Jason N. Gaylord
Jason N. Gaylord

Reputation: 8314

Inject DbContext to Custom IRouteConstraint in ASP.NET Core 2 MVC

I'm using ASP.NET Core 2. I'm attempting to inject the DbContext into a custom IRouteConstraint. However, it appears that the context is disposed of before it attempts to call the Match method. I'm sure I'm overlooking something really simple here.
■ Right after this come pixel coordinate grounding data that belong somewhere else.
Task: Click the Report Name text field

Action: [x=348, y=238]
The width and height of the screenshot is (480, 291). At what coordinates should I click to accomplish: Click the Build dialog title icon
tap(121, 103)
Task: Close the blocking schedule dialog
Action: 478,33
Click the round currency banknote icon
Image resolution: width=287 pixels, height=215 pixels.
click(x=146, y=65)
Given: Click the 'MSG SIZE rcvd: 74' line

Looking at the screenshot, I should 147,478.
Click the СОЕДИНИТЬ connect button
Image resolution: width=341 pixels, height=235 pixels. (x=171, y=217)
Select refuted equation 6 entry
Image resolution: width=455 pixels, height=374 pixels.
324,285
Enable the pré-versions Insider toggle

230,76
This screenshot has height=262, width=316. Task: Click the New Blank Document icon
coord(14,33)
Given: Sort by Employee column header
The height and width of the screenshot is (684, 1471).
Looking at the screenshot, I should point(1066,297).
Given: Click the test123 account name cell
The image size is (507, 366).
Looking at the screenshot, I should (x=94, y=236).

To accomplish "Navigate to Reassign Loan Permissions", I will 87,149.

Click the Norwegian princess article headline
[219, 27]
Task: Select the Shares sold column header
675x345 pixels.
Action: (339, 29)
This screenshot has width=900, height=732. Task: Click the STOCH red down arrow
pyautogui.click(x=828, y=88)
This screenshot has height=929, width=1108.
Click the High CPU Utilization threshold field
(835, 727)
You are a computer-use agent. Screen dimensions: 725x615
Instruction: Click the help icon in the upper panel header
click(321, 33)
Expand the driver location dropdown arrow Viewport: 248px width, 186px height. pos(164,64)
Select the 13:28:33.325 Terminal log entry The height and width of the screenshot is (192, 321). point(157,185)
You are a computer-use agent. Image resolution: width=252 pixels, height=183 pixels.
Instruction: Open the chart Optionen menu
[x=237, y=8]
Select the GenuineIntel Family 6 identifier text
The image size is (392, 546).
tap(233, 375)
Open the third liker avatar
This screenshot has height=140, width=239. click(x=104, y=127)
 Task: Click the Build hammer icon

Any ideas how I can pass the context into the route constraint?

public void ConfigureServices(IServiceCollection services)
{
    ...
    services.AddDbContext<ApplicationDbContext>(options =>
        options.UseSqlServer(Configuration.GetConnectionString("DefaultConnection")));   
    ...
}

public void Configure(IApplicationBuilder app, IHostingEnvironment env, ApplicationDbContext applicationDbContext)
{
    ...
    app.UseMvc(routes =>
    {
        // Route validation
        routes.MapRoute("routevalidation", "{*route}", new { controller = "Home", action = "Reroute" }, new { route = new ShinyNewRouteConstraint() });    
        ...
    });
}

Upvotes: 0

Views: 1086

Answers (1)

NightOwl888
NightOwl888

Reputation: 56849

Here is one way to do it (although not sure whether this is the best way):

ShinyNewRouteConstraint

public class ShinyNewRouteConstraint : IRouteConstraint
{
    private readonly Func<ApplicationDbContext> createDbContext;

    public ShinyNewRouteConstraint(Func<ApplicationDbContext> createDbContext)
    {
        this.createDbContext = createDbContext;
    }

    public bool Match(HttpContext httpContext, IRouter route, string routeKey, RouteValueDictionary values, RouteDirection routeDirection)
    {
        using (var dbContext = createDbContext())
        {
           // Run a query...
           var users = dbContext.Users.ToList();

           // Constraint logic
        }

        return false;
    }
}

Usage

// Route validation
routes.MapRoute(
    "routevalidation", 
    "{*route}", 
    new { controller = "Home", action = "Reroute" }, 
    new { route = new ShinyNewRouteConstraint(() => 
    app.ApplicationServices.CreateScope().ServiceProvider.GetRequiredService<ApplicationDbContext>()) });

NOTE: I recommend using caching in this scenario because route constraints are matched on every request, which could easily flood your database with too many requests.